- [EXERCISE]
Set down, unchanged, the line with "Screen dimensions: 669x372" and everything after it through the last line of the data.

- [RECORDS TO USE]
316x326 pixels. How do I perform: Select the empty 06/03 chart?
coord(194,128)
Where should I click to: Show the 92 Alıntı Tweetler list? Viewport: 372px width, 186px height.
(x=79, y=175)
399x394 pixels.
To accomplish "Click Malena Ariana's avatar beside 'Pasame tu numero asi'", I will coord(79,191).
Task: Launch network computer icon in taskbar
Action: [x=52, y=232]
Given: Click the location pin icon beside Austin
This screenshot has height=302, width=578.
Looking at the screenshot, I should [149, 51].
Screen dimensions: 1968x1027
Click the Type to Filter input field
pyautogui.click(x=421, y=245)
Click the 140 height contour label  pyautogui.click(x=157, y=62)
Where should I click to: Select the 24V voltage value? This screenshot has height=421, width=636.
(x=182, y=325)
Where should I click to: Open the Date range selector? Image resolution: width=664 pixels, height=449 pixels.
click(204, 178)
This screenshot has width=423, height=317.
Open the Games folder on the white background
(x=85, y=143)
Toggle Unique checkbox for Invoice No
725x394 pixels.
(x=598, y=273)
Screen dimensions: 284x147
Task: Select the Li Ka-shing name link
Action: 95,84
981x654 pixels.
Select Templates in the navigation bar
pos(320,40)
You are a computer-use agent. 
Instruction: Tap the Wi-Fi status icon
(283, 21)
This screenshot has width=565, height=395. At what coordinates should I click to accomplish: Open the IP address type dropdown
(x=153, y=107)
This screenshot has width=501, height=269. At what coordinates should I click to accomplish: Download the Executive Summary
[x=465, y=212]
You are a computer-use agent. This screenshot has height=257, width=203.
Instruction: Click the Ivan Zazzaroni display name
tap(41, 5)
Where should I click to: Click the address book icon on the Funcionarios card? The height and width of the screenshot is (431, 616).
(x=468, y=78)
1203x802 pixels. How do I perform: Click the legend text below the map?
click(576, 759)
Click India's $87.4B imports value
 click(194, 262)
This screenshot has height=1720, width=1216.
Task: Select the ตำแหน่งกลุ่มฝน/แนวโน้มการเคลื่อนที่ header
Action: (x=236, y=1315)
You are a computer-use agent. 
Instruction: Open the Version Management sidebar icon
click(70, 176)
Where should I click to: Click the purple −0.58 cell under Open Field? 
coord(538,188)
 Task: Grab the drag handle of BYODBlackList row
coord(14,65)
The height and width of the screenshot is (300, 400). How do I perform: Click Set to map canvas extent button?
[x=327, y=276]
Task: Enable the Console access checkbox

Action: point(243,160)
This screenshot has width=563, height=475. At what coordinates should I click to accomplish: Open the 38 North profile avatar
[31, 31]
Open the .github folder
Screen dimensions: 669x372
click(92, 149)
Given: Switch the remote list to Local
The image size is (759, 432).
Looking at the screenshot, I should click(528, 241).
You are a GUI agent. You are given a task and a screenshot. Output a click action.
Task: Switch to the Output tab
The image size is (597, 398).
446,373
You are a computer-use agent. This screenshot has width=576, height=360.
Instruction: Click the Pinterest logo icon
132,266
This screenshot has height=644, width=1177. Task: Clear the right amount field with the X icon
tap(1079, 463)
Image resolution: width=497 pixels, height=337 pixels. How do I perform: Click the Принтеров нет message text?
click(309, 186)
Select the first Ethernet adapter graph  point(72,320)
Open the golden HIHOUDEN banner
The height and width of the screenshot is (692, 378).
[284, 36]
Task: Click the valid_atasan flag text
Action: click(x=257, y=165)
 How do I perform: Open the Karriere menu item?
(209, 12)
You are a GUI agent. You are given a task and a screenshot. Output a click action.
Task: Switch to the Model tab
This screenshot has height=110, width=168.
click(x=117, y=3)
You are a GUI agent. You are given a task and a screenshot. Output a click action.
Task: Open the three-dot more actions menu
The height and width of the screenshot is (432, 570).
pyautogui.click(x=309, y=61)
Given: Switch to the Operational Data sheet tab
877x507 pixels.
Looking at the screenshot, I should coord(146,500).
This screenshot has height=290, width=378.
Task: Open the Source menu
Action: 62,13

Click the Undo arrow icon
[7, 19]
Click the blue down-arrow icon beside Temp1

- [YOUR RESPONSE]
Screen dimensions: 669x372
click(92, 149)
Given: Switch the remote list to Local
The image size is (759, 432).
Looking at the screenshot, I should click(528, 241).
You are a GUI agent. You are given a task and a screenshot. Output a click action.
Task: Switch to the Output tab
The image size is (597, 398).
446,373
You are a computer-use agent. This screenshot has width=576, height=360.
Instruction: Click the Pinterest logo icon
132,266
This screenshot has height=644, width=1177. Task: Clear the right amount field with the X icon
tap(1079, 463)
Image resolution: width=497 pixels, height=337 pixels. How do I perform: Click the Принтеров нет message text?
click(309, 186)
Select the first Ethernet adapter graph  point(72,320)
Open the golden HIHOUDEN banner
The height and width of the screenshot is (692, 378).
[284, 36]
Task: Click the valid_atasan flag text
Action: click(x=257, y=165)
 How do I perform: Open the Karriere menu item?
(209, 12)
You are a GUI agent. You are given a task and a screenshot. Output a click action.
Task: Switch to the Model tab
This screenshot has height=110, width=168.
click(x=117, y=3)
You are a GUI agent. You are given a task and a screenshot. Output a click action.
Task: Open the three-dot more actions menu
The height and width of the screenshot is (432, 570).
pyautogui.click(x=309, y=61)
Given: Switch to the Operational Data sheet tab
877x507 pixels.
Looking at the screenshot, I should coord(146,500).
This screenshot has height=290, width=378.
Task: Open the Source menu
Action: 62,13

Click the Undo arrow icon
[7, 19]
Click the blue down-arrow icon beside Temp1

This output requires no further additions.